There was a time when the word was never spoken, not even between a mother and a daughter. Menopause, still referred to as “the change” in some circles, has now come out in to the open. In fact, September is recognized as National Menopause Awareness Month. It is about time. After all, a woman can expect to live one-third to one-half of her life past menopause, and these can be among the most satisfying years of her life.
Menopause, in simplest terms, is the end to menstruation, medically defined as that point when a woman’s periods stop permanently. It does not happen overnight, but is part of a transitional time, which can span some ten to fifteen years. During this time, levels of key hormones change. The time approximately two years before and two years after the final menstrual period is clinically defined as perimenopause, which means around or near menopause.
Part of the reason for the emergence of menopause as a hot health topic is likely due to the increasing body of information on how to manage it. Another reason is the summer of 2002, when the United States government-sponsored Women’s Health Initiative study was stopped three years earlier than expected. A study on estrogen-containing products unveiled potentially serious side effects for postmenopausal women. Since then an estimated 6.5 million women have stopped taking hormones. There are many more just entering into the fray who are at a loss of how to deal with their symptoms.
The constant change of hormone levels during perimenopause can have a troubling effect on emotions, reports the American College of Obstetricians and Gynecologists. Most of the hormonal changes are well under way by the age of forty. If a woman is experiencing any one of the following, she should ask her gynecologist if she may be in perimenopause:
The good news is that a regular program of physical activity can help manage many of the uncomfortable symptoms of perimenopause, as well as the related health concerns postmenopause, such as heart disease and osteoporosis. Keep in mind, though, that good nutrition works hand in hand with a physically active lifestyle. Since these two things seem to be a panacea for everything, the rest of this article will address how diet and exercise helps with some of the more common symptoms.
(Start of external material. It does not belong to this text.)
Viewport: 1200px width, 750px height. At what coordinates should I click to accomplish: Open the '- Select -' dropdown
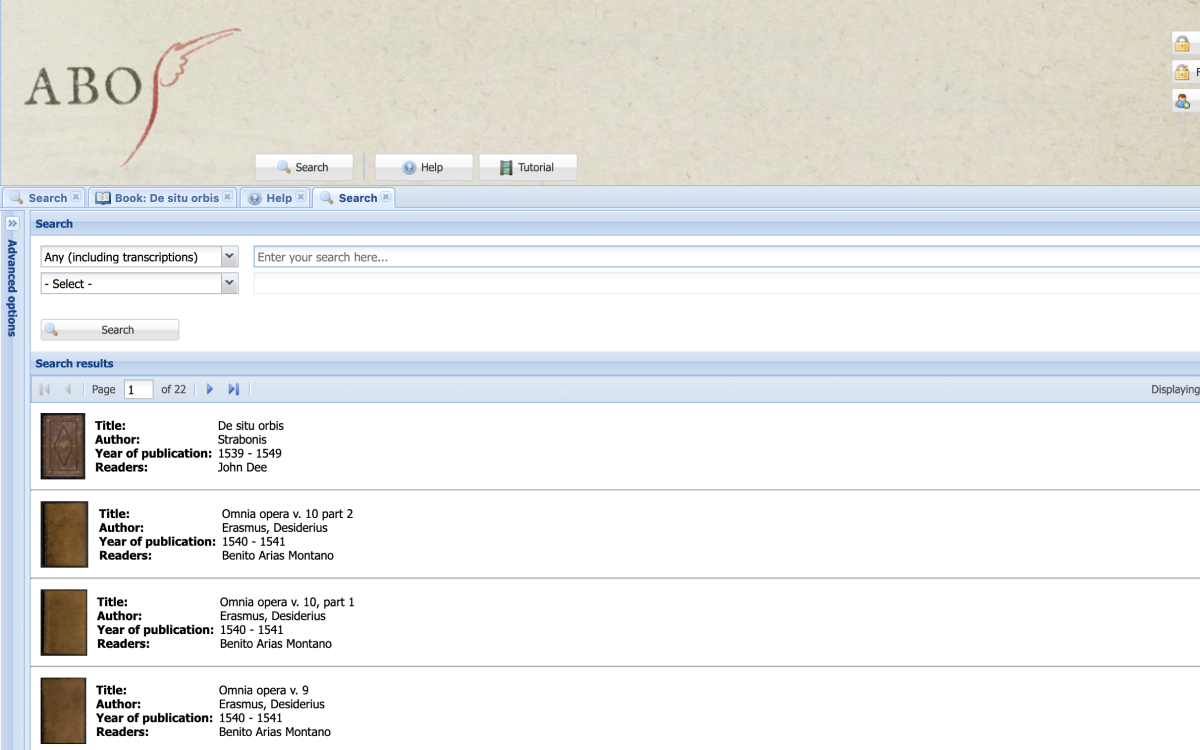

Women in perimenopause complain most often about hot flashes. Those who do not sweat easily are impacted more extremely with hot flashes. Exercise is particularly helpful in prompting the body into becoming a more consistent cooling mechanism. Exercising vigorously enough to work up a sweat trains the body into cooling efficiently. In addition, eating patterns that fuel wide blood sugar swings, like long hours without eating, chemical stimulants from caffeine, sugar, or alcohol and stressful situations, are all culprits. Keeping blood sugars stable is critical for controlling hot flashes. Eat several balanced meals throughout the day that include fresh fruits and vegetables, whole grains and carbohydrates and lean sources of protein, since blood sugars crest and fall every three to four hours. Stay hydrated by drinking at least a quart of water daily. In addition, a glass of cool water at the onset of a hot flash may keep it at bay.
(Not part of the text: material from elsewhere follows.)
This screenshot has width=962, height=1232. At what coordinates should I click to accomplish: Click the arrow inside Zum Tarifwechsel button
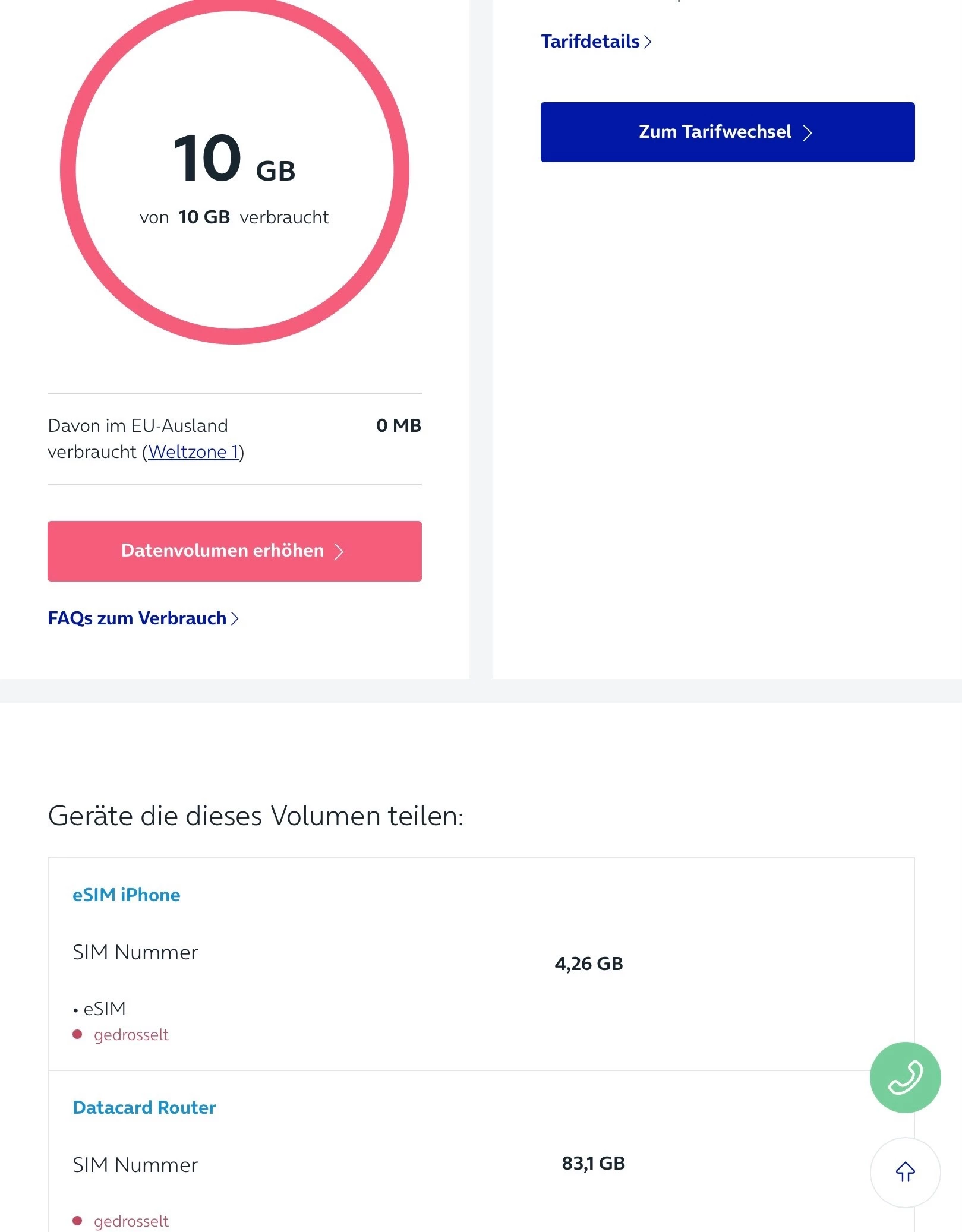(807, 132)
Glucose is the brain’s only source of fuel and triggers the release of a mood-enhancing chemical called serotonin. When blood sugars are up and even, but not too high, the brain is being fueled to make serotonin. This can take away the blues and soothe irritability, and perk up memory and concentration. Choose complex carbohydrates to allow for a gradual rise in blood sugar. Exercise does its own good job of elevating mood, relieving tension, and reducing depression by activating the release of endorphins, the brain’s “feel good” chemicals.
Through research, we are learning more about managing the symptoms during the stages prior to and after menopause. One source notes that, following menopause, women arrive at a new status of “wise woman.” So let it be.